Task brief ::
Go to the line in the data below that contains "আছিয়া হত্যা মামলার". Write it out exactly, along with every later line through the last, and nothing else.
________________
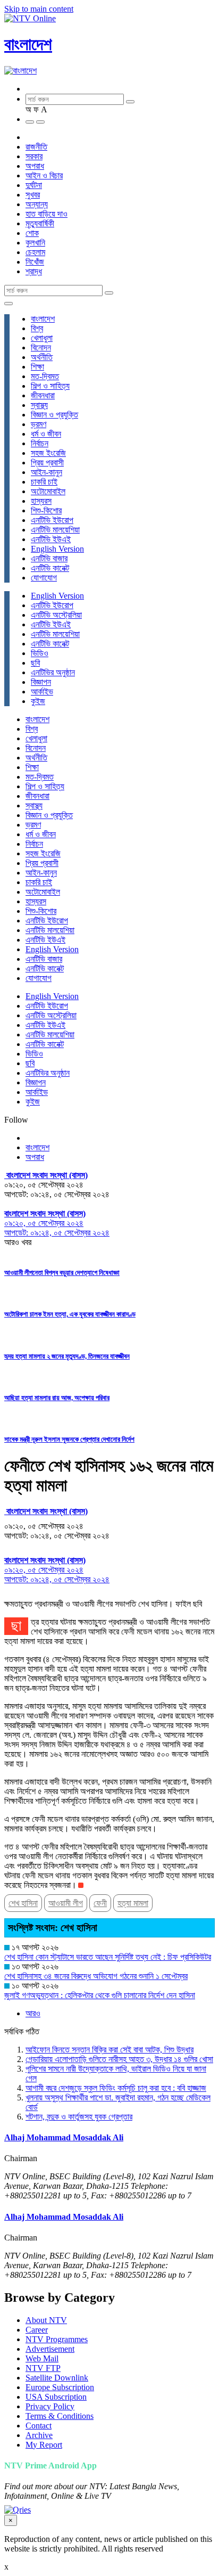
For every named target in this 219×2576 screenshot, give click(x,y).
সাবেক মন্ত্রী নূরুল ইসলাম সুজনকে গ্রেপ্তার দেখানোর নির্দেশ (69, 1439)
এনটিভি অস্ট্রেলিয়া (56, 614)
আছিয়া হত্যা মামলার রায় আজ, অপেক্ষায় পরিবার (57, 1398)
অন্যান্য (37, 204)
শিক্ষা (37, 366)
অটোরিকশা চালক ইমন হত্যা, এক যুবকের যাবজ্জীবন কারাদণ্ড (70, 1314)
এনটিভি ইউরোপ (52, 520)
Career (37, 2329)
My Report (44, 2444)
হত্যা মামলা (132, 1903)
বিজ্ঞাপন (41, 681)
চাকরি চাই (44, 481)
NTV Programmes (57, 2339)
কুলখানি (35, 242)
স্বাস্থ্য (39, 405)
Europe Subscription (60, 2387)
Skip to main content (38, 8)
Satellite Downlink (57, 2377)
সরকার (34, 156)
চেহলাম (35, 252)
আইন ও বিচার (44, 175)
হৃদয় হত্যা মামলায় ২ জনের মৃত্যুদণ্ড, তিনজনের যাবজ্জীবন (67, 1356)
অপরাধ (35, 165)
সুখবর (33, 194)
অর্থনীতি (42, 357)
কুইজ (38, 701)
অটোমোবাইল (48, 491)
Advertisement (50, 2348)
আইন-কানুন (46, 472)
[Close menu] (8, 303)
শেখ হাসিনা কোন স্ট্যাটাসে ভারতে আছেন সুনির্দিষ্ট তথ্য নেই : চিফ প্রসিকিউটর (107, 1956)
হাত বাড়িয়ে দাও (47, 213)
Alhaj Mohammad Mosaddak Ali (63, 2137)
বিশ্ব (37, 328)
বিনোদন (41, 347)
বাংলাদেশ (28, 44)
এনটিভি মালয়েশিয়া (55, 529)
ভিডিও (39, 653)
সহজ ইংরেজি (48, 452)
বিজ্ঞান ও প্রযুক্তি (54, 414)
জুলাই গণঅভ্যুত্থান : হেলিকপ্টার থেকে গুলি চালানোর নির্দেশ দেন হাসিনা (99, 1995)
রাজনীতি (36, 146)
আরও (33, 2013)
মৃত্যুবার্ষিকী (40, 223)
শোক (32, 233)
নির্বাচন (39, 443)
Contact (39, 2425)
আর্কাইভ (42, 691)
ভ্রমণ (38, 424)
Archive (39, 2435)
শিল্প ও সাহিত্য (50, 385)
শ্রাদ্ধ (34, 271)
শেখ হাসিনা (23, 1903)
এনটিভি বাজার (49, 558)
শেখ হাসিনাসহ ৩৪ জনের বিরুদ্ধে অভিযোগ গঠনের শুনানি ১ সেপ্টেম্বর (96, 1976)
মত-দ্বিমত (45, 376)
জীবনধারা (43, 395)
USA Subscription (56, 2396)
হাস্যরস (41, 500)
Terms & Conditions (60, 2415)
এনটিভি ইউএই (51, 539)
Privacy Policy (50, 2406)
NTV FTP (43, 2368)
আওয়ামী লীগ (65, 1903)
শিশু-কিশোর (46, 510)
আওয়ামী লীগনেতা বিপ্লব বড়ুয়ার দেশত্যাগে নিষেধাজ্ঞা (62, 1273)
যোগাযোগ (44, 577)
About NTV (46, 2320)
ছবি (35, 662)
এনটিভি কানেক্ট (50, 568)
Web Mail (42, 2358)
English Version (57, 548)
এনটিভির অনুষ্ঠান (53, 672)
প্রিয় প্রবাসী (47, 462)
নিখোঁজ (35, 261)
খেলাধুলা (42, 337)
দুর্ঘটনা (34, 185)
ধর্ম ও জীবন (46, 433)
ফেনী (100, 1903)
________________
Response for this exercise ::
আছিয়া হত্যা মামলার রায় আজ, অপেক্ষায় পরিবার (57, 1398)
অন্যান্য (37, 204)
শিক্ষা (37, 366)
অটোরিকশা চালক ইমন হত্যা, এক যুবকের যাবজ্জীবন কারাদণ্ড (70, 1314)
এনটিভি ইউরোপ (52, 520)
Career (37, 2329)
My Report (44, 2444)
হত্যা মামলা (132, 1903)
বিজ্ঞাপন (41, 681)
চাকরি চাই (44, 481)
NTV Programmes (57, 2339)
কুলখানি (35, 242)
স্বাস্থ্য (39, 405)
Europe Subscription (60, 2387)
Skip to main content (38, 8)
Satellite Downlink (57, 2377)
সরকার (34, 156)
চেহলাম (35, 252)
আইন ও বিচার (44, 175)
হৃদয় হত্যা মামলায় ২ জনের মৃত্যুদণ্ড, তিনজনের যাবজ্জীবন (67, 1356)
অপরাধ (35, 165)
সুখবর (33, 194)
অর্থনীতি (42, 357)
কুইজ (38, 701)
অটোমোবাইল (48, 491)
Advertisement (50, 2348)
আইন-কানুন (46, 472)
[Close menu] (8, 303)
শেখ হাসিনা কোন স্ট্যাটাসে ভারতে আছেন সুনির্দিষ্ট তথ্য নেই : চিফ প্রসিকিউটর (107, 1956)
হাত বাড়িয়ে দাও (47, 213)
Alhaj Mohammad Mosaddak Ali (63, 2137)
বিশ্ব (37, 328)
বিনোদন (41, 347)
বাংলাদেশ (28, 44)
এনটিভি মালয়েশিয়া (55, 529)
ভিডিও (39, 653)
সহজ ইংরেজি (48, 452)
বিজ্ঞান ও প্রযুক্তি (54, 414)
জুলাই গণঅভ্যুত্থান : হেলিকপ্টার থেকে গুলি চালানোর নির্দেশ দেন হাসিনা (99, 1995)
রাজনীতি (36, 146)
আরও (33, 2013)
মৃত্যুবার্ষিকী (40, 223)
শোক (32, 233)
নির্বাচন (39, 443)
Contact (39, 2425)
আর্কাইভ (42, 691)
ভ্রমণ (38, 424)
Archive (39, 2435)
শিল্প ও সাহিত্য (50, 385)
শ্রাদ্ধ (34, 271)
শেখ হাসিনা (23, 1903)
এনটিভি বাজার (49, 558)
শেখ হাসিনাসহ ৩৪ জনের বিরুদ্ধে অভিযোগ গঠনের শুনানি ১ সেপ্টেম্বর (96, 1976)
মত-দ্বিমত (45, 376)
জীবনধারা (43, 395)
USA Subscription (56, 2396)
হাস্যরস (41, 500)
Terms & Conditions (60, 2415)
এনটিভি ইউএই (51, 539)
Privacy Policy (50, 2406)
NTV FTP (43, 2368)
আওয়ামী লীগ (65, 1903)
শিশু-কিশোর (46, 510)
আওয়ামী লীগনেতা বিপ্লব বড়ুয়ার দেশত্যাগে নিষেধাজ্ঞা (62, 1273)
যোগাযোগ (44, 577)
About NTV (46, 2320)
ছবি (35, 662)
এনটিভি কানেক্ট (50, 568)
Web Mail (42, 2358)
English Version (57, 548)
এনটিভির অনুষ্ঠান (53, 672)
প্রিয় প্রবাসী (47, 462)
নিখোঁজ (35, 261)
খেলাধুলা (42, 337)
দুর্ঘটনা (34, 185)
ধর্ম ও জীবন (46, 433)
ফেনী (100, 1903)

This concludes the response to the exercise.